Students spend over a decade of their lives studying with the hopes that, by the time they leave school and enter the workforce, they will have all the tools they need in order to find employment and become a productive adult who contributes to their society. However, not everyone who has received a degree is prepared to start working.
Are Students Ready for Work?
In the United States, a survey found that only 13 percent of adults say college graduates are equipped to find success in the workplace. Only 5 percent believe that those who finished high school are ready to excel in a professional setting.
There are several reasons why people think that younger generations are just not ready for work. After all, many Americans experienced having to work as a teenager. According to Pew Research, young adults today are less likely to have had a paid summer job compared to their predecessors. For comparison, 57 and 58 percent of young adults in 1948 and 1978 had a paid summer job.
While it is a positive development that more young adults do not have to have a paid summer job, many are concerned that they are not getting the opportunity to gain practical experience. A paid summer job, aside from the extra money, teaches skills that will become useful when they enter the workforce.

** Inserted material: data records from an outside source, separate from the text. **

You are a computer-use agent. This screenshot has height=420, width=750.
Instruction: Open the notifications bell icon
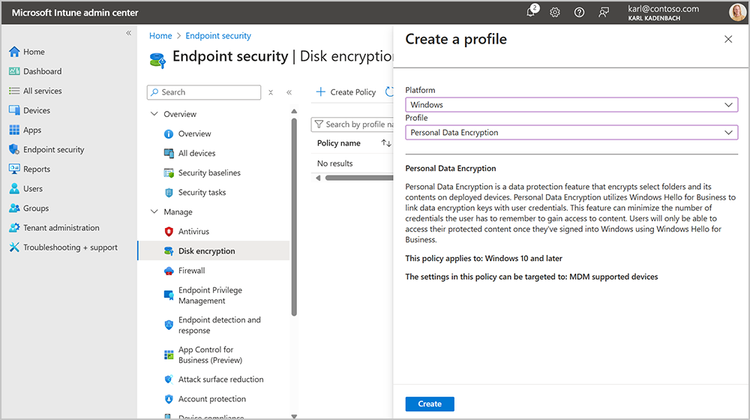tap(532, 12)
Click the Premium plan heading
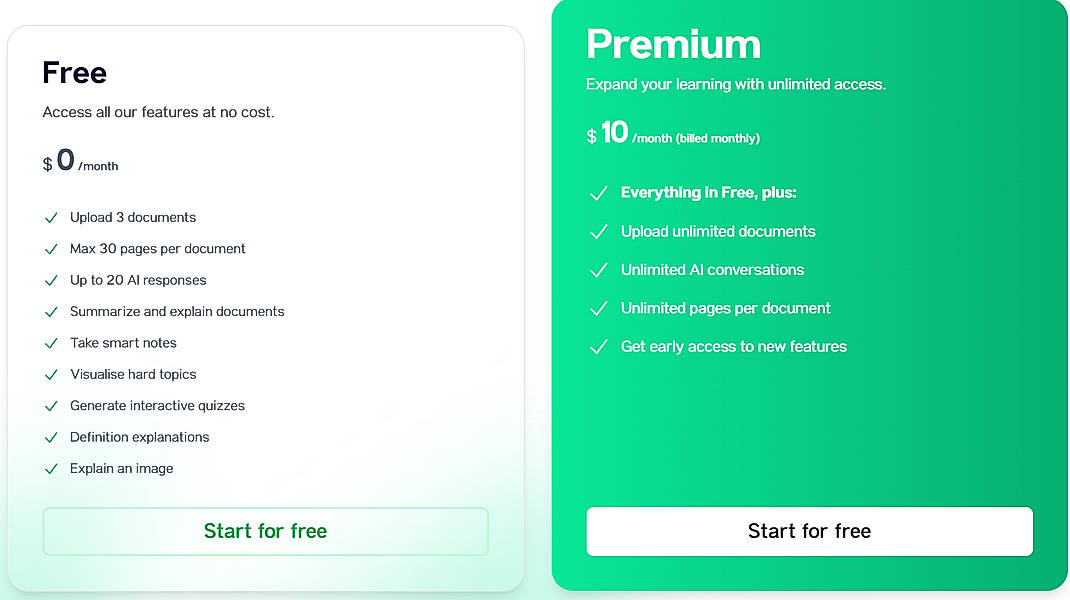 [x=673, y=44]
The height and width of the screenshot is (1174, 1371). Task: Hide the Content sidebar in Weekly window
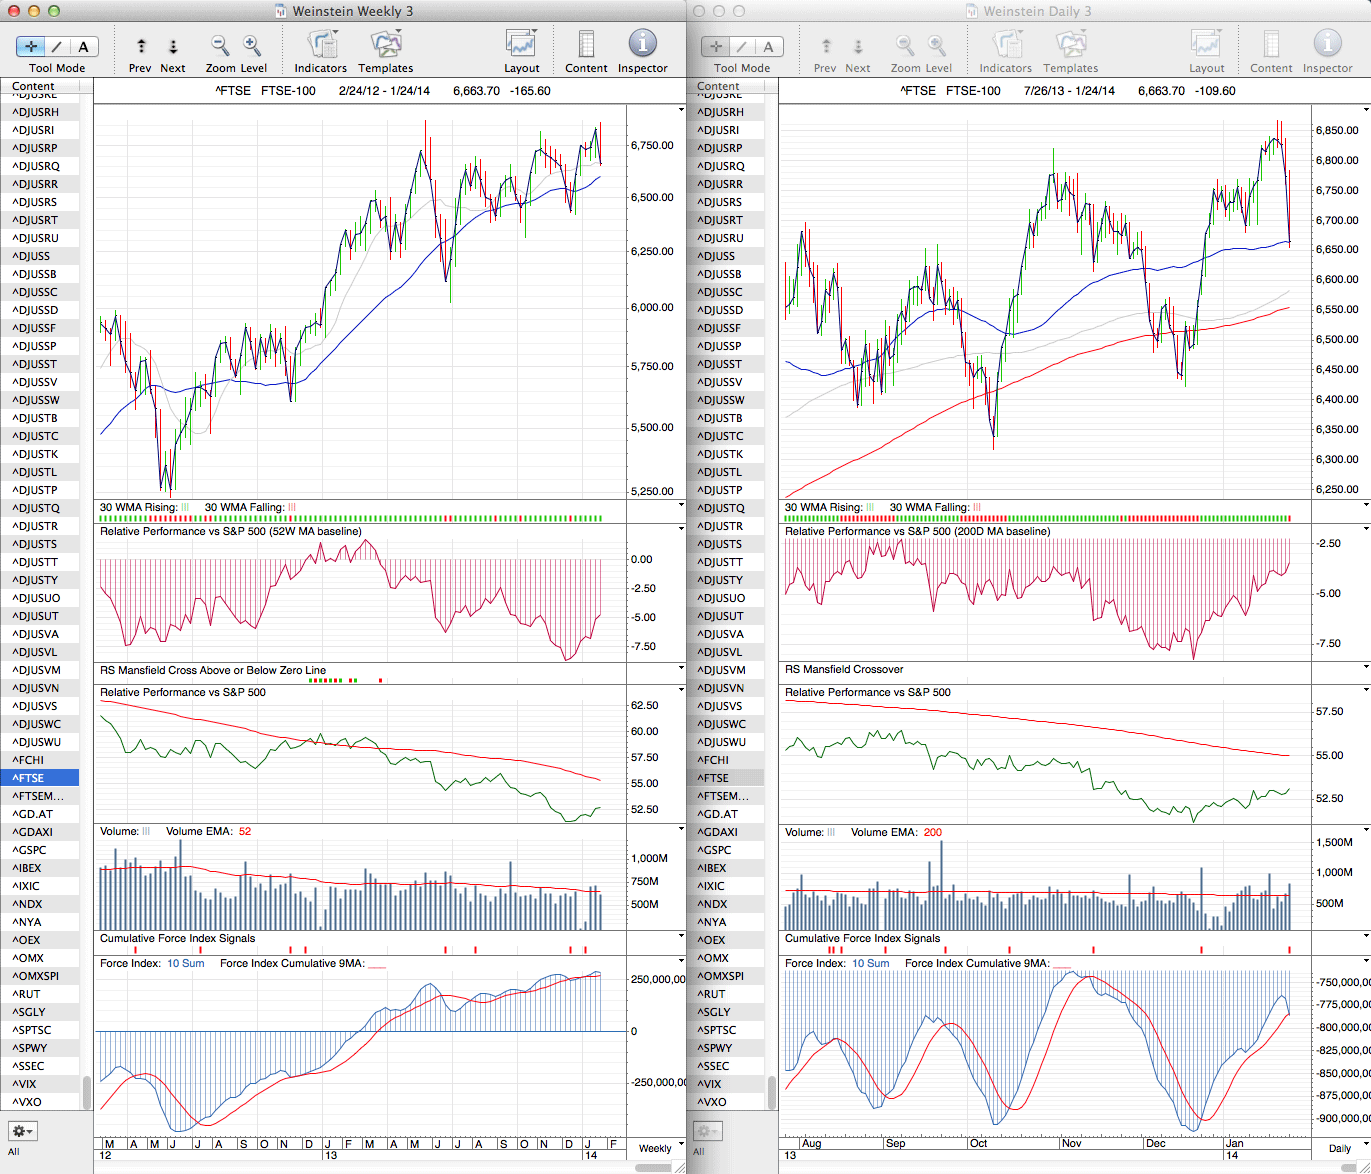pos(586,46)
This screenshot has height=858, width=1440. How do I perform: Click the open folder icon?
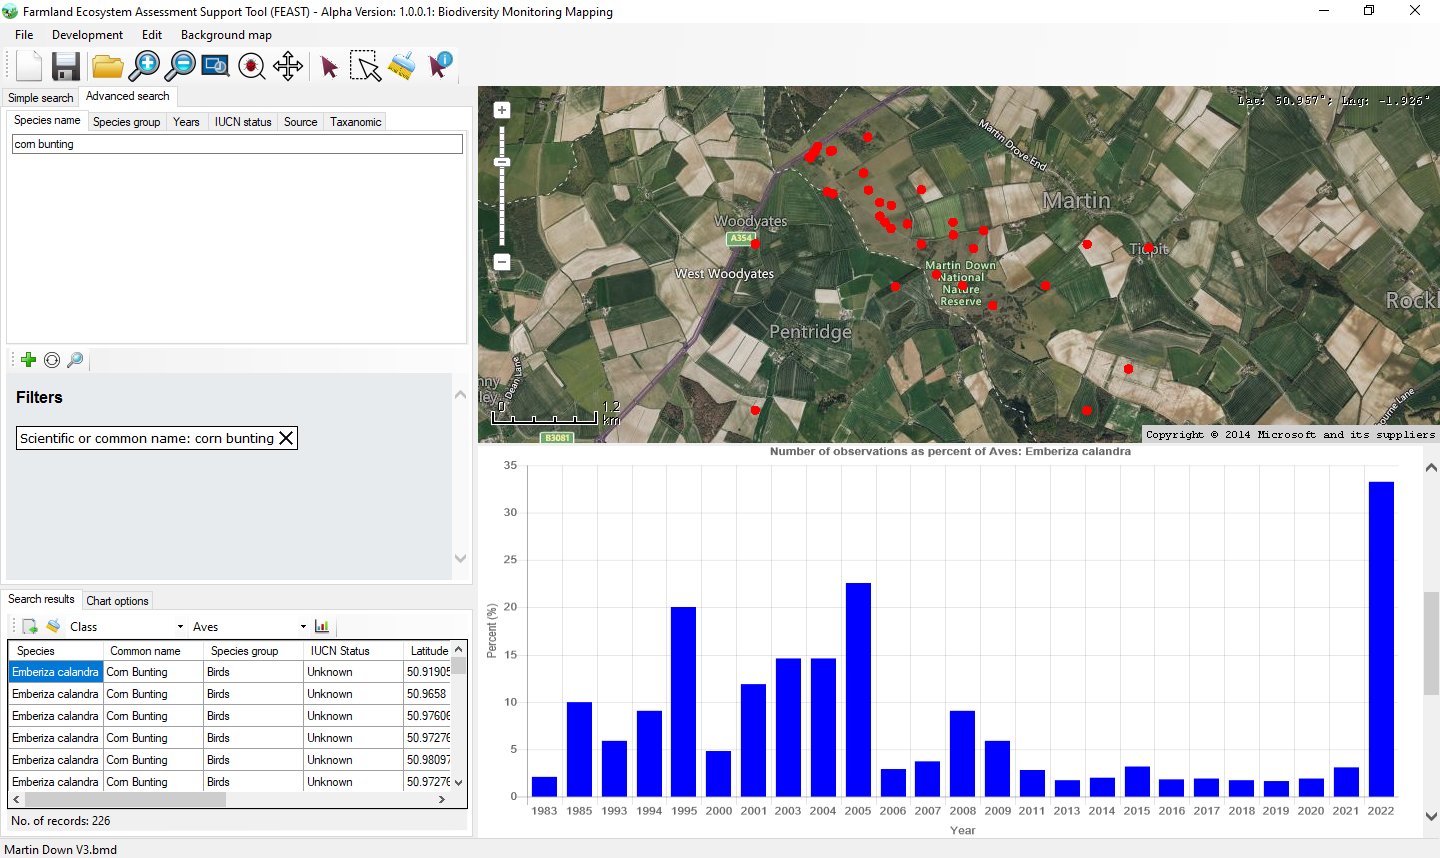click(107, 67)
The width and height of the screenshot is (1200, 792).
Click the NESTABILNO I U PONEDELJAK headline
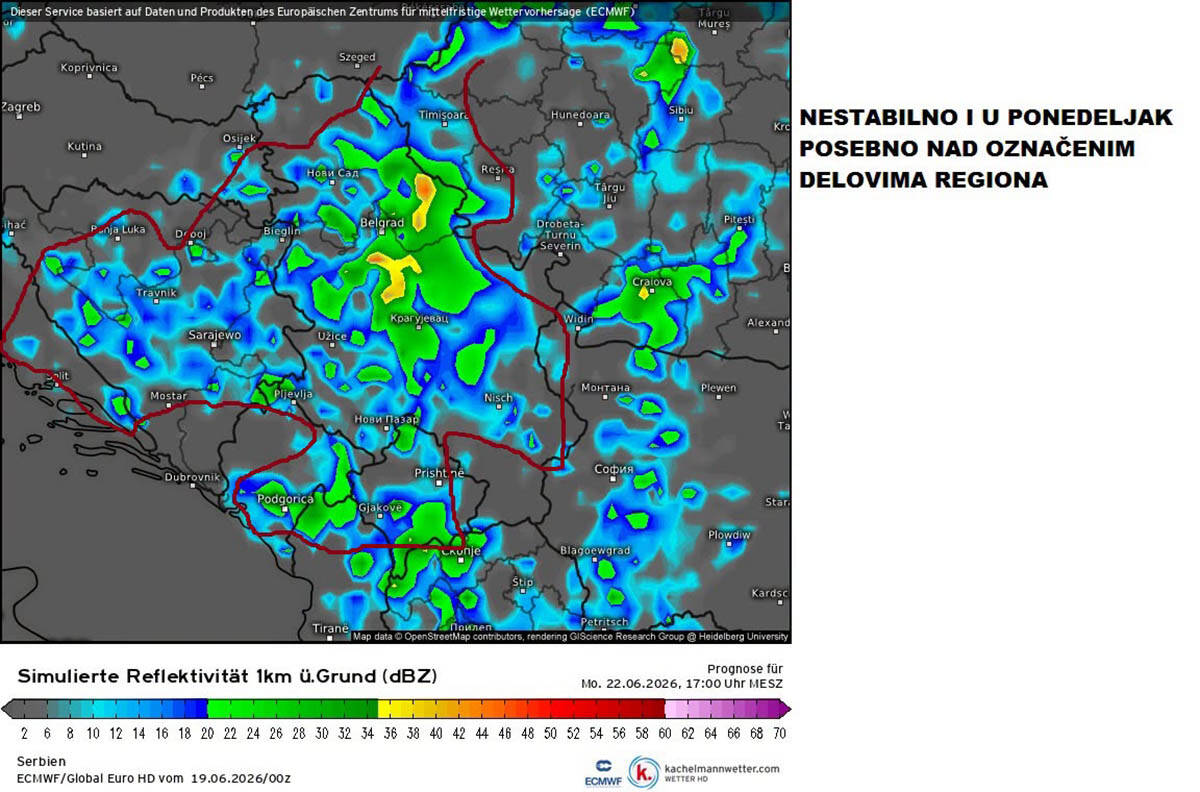pyautogui.click(x=985, y=119)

The Necessity of Practical Experience
Students in the United States are not the only ones who are getting thrown into the workforce without adequate and relevant training. Many recent graduates do experience a degree of culture shock during their first year or two in the workplace. It is a very different environment compared to school. The expectations are not the same and, therefore, many tend to feel anxious and even terrified.
Many Millennials also end up being disillusioned in their first jobs. How they imagined work would be like versus how it actually is are poles apart. They end up resigning.
This is how practical experience would have been a great help. Although some schools, especially technical-vocational-livelihood (TVL) strands, do provide opportunities for hands-on training to help young people get used to work before they even enter the workforce.
Only through practical experience will they be able to get used to the responsibilities of a professional versus the lifestyle of a student.
Practical Experience and Employability
When young people participate in learning by experience, they benefit by having a smooth transition. Graduating is a major milestone, but it is also a significant life change. People can feel overwhelmed when they have to make a transition, even if it is one that is positive. Adjusting is a challenge, especially to young people.
Having practical experience serves as a bridge between life as a student and what life will be like as an employee. The shock that comes from being thrown into a new situation is lessened. Young people feel more at ease because they have familiarity with the environment and know what is expected of them.
But, practical experience benefits the nation, too. It creates a high-skilled workforce. They gain technical mastery of their chosen profession and, at the same time, develop skills that will help them thrive in the workplace. They become confident of their abilities, they sharpen their problem-solving and communication skills, and they turn into effective collaborators. In short, they become more competitive and in-demand among employers from within the community or across the entire nation.
Plus, young people get hired faster if they have prior work experience, even if it is just an internship or apprenticeship. Employers use these programs to gain access to a pool of talent. At the end of the partnership, usually, the employer offers a full-time position to the best performers, ensuring that graduates have a job after they leave school.
Those who do not immediately get an offer will still benefit from the program. They gain a credential they can add to their resume to set themselves apart from other applicants. Employers look at it as proof that the young person has the right skills and expertise to properly do their job without the need for thorough and extensive training.
When young people get work-based learning, everyone reaps the benefits. The young people participating will have access to opportunities for employment as well as the transition from life as a student to being an employee more seamlessly. On the other hand, the employers gain access to a highly skilled pool of potential employees. The community and the nation produce a valuable workforce capable of achieving great things as professionals.